Egg Shen: Oh, a six-demon bag!
Jack Burton: Terrific, a six-demon bag. Sen-sational. What's in it, Egg?
Egg Shen: Wind, fire, all that kind of thing!
Phil Frederick
28. flosofl
Jack Burton: What does that say?
Wang Chi: Hell of Boiling Oil.
Jack Burton: You’re kidding.
Wang Chi: Yeah, I am. It says Keep Out.
Kimani Rogers
30. KiManiak
I love this movie! It was on the other day; I had to stop everything and watch.

Thanks for covering it; I agree with almost all of your review.

Oh, and I couldn't even read through the review and most of the comments without laughing at the quoted dialogue!

Thanks folks!
Martin Cawley
31. Eugene R.
Jack: "You know what ol' Jack Burton says at a time like this?"
Thunder: "Who??"
Jack: "Jack Burton! *Me*!"

Not only a box office flop, but a critical leper, too.

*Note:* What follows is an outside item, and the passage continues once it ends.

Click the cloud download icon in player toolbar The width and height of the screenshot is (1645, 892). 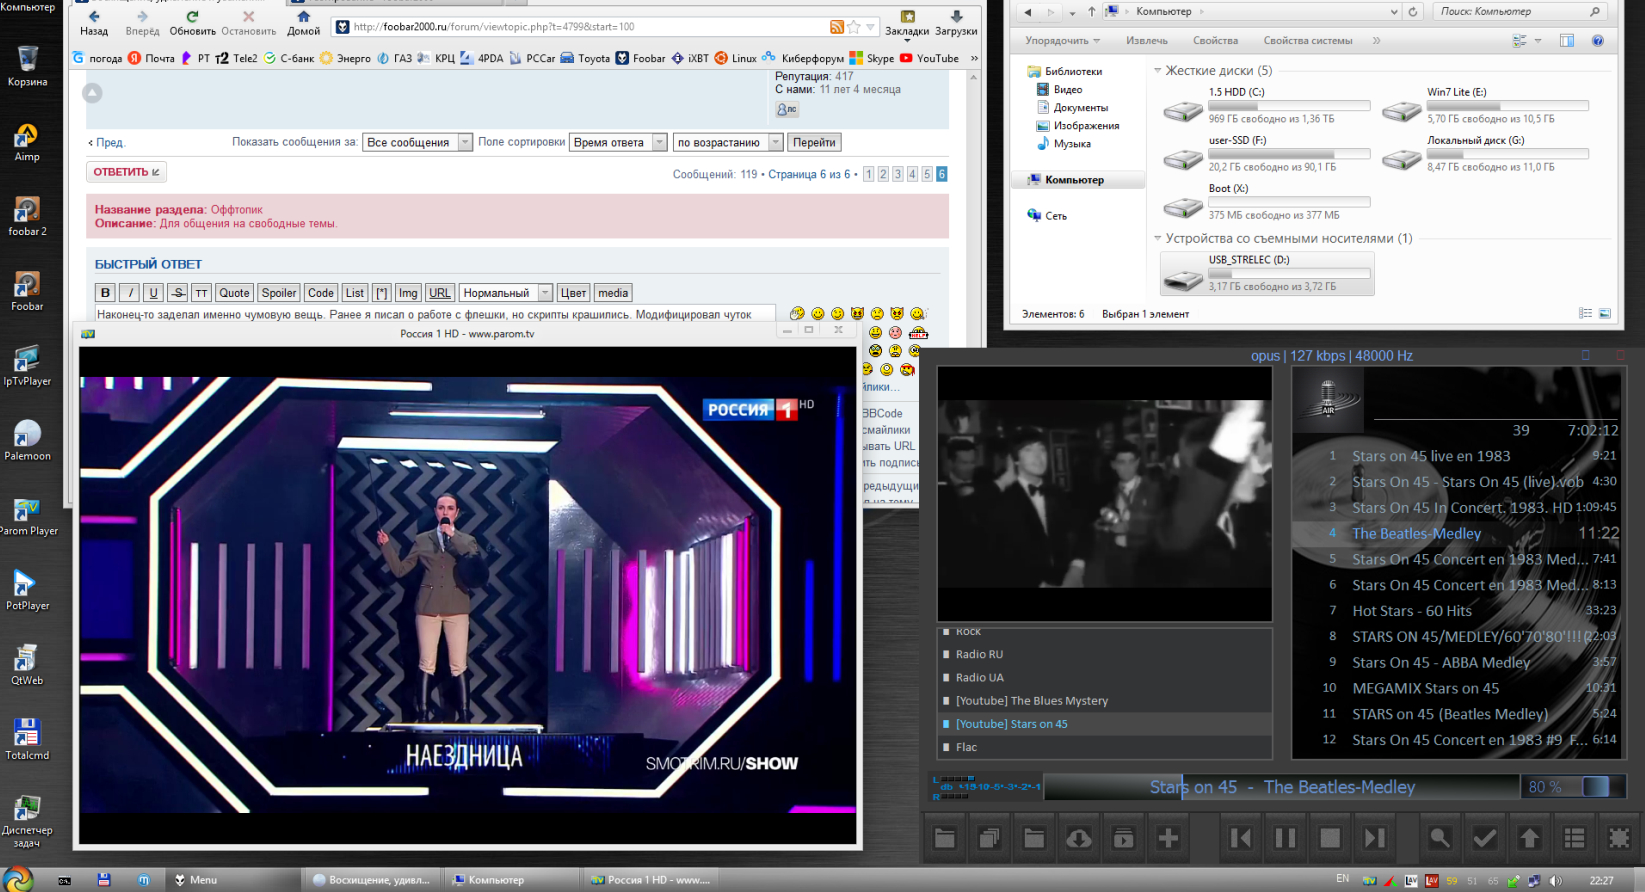pos(1079,838)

I have never seen a rating for Big Trouble that was more than the lowest on the critic's scale. What film are they watching? I suppose that it did help to have spent too many hours of my youth watching the local "Black Belt Theater" offerings so that I knew what a great job of fight choreography is executed in the Wing Kong/Chang Sing/Storms battle.

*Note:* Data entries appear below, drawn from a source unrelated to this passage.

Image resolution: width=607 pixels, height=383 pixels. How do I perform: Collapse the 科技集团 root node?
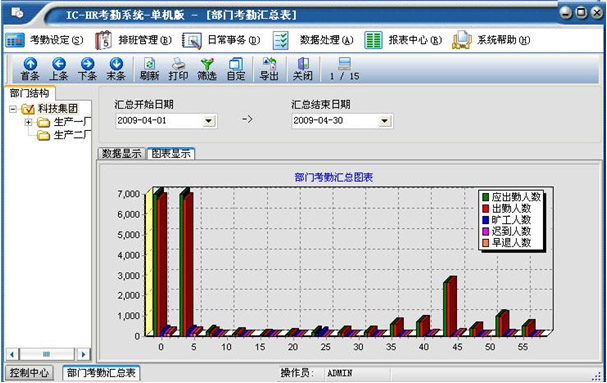[x=13, y=109]
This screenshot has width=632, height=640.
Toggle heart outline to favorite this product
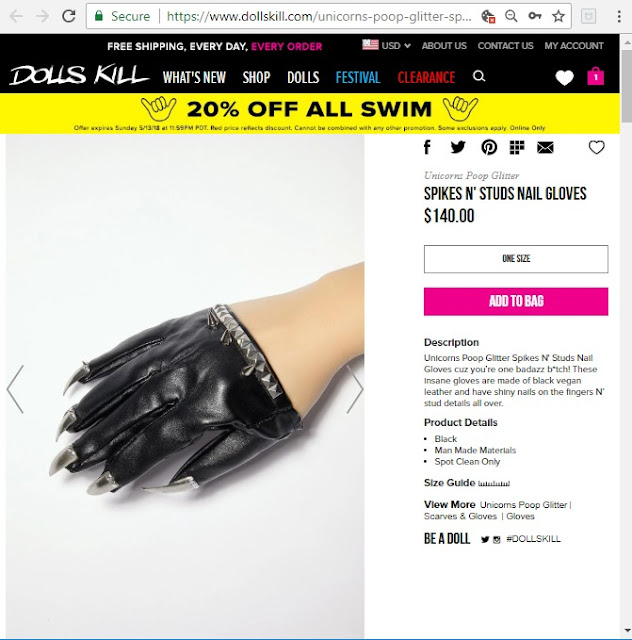pyautogui.click(x=596, y=147)
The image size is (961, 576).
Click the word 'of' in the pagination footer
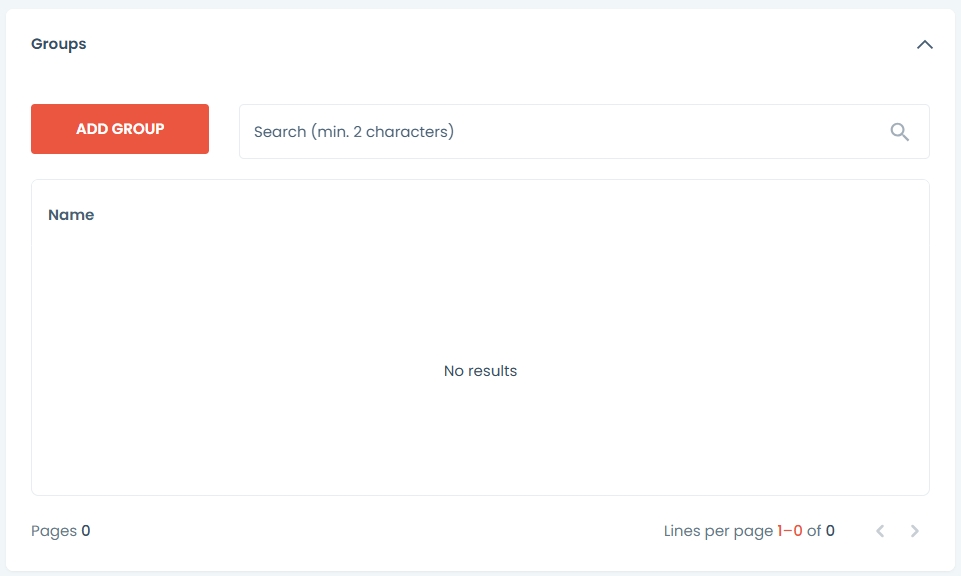(814, 531)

Of course, now after all the Hong Kong influences have worked their way into Hollywood, you would think that Big Trouble would get some retrospective attention and plaudits. Oh well, let's just keep it our little secret, shall we?
Robert Evans
32. bobsandiego
A fine example fo film making from Joh n Carpenter before all talent fled his body. (Best I can tell that event occured about half way through They Live.) This was a rock'em sock'em fun movie, and one that plays perfectly to the RPG mindset. I and many of my gamers friends were not deepely aware of Hong Kong cinema, but this film rang for us. 25 years later and this film still haunt the corridors of my mind. (we have a woman named Grace where I work and I have to use an effort of will not call her Gracie Law.)
Danny Bowes
33. DannyBowes
It warms my heart to see so many of you love this movie as much as I do. Per Eugene R.'s point about critics hating this, that may be true (and part of why I have semi-serious ambitions to redefine film discourse by de-snootifying things a bit), but without exception, every filmmaker I know swears by both John Carpenter and Big Trouble In Little China. So there's that at least.
Ashe Armstrong
35. AsheSaoirse
@ 32. bobsandiego: I wholeheartedly disagree with the fleeing of talent. In the Mouth of Madness is one of my all time favorite movies.

@33. DannyBowes: Seriously! How can people NOT love this movie? It's baffling and shocking and I am appalled, APPALLED I SAY! Everyone needs a six demon bag.
john mullen
36. johntheirishmongol
I love this movie for its fun and cheese. Kurt Russel never minds making fun of himself and everyone had too much fun making this movie. There were a lot of those type of movies and I wish there were more. They were full of a sense of silliness, without being stupid. Over the top, yes, but that was sort of the point.
Martin Cawley
37. jcello
"God, aren't you even gonna kiss her goodbye?"

John Massey
38. subwoofer
Dunno how I missed a review of my favorite movie... musta been trapped under something heavy. Love it? Heck, I quote it in my profile.

"I thought you were going to follow me?"

"Yeah, but then I came to my senses..."

To Kim Cattrell( bow wow!) "I know, there's something wrong with your face."

Never understood how this movie did not "click" with audiences and yet everyone I know has seen it... or if I know they haven't, I buy it for them. And so many years later, it still holds up as good as ever.

Great review :D

Martin Cawley
39. wheels
Yeah, I missed this review when it came out, too. The mention of Voldemort along with Lo Pan reminds me of a marvelously well-done fanfiction that crosses the two: Big Trouble in Old England, which opens with Jack driving through Little Whinging during a Death Eater attack:

"We can't go to the police about this."

"Oh, another one of those sorts of things. Don't worry, I've had lots of experience fighting magical immortal SOBs."
Martin Cawley
40. msn
JB "You know what Jack Burton says at a time like this?"
Thunder "WHO???"
Thunders delivery of this one line. This one word. Goes down as one of the greatest deliveries of all time.